Dataset records:

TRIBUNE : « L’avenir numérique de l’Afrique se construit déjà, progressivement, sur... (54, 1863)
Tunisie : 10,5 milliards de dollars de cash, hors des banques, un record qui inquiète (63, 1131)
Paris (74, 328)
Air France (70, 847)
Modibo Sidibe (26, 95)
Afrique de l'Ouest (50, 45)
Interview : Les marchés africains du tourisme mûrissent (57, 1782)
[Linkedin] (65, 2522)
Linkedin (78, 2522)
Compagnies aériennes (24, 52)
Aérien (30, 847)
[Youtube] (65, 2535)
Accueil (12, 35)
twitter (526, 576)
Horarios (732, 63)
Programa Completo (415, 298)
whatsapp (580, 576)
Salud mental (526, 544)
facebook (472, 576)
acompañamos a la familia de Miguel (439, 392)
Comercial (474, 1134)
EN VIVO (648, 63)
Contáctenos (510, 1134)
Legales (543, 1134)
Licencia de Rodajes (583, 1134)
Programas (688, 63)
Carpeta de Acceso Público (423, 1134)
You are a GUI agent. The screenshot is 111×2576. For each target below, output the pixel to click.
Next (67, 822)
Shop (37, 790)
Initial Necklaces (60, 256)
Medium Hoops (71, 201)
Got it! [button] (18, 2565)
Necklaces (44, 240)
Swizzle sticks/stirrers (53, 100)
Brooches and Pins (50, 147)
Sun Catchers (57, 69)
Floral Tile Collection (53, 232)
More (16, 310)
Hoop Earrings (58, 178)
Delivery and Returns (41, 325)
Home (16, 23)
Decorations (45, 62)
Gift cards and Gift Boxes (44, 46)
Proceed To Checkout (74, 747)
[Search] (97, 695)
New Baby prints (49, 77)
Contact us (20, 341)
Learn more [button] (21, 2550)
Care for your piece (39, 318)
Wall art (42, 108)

__Assigned task__. Find "Sun Catchers (57, 69)" in the records above. Repeat its line and every later line exactly, through the last one.

__Response to the exercise__.
Sun Catchers (57, 69)
Floral Tile Collection (53, 232)
More (16, 310)
Hoop Earrings (58, 178)
Delivery and Returns (41, 325)
Home (16, 23)
Decorations (45, 62)
Gift cards and Gift Boxes (44, 46)
Proceed To Checkout (74, 747)
[Search] (97, 695)
New Baby prints (49, 77)
Contact us (20, 341)
Learn more [button] (21, 2550)
Care for your piece (39, 318)
Wall art (42, 108)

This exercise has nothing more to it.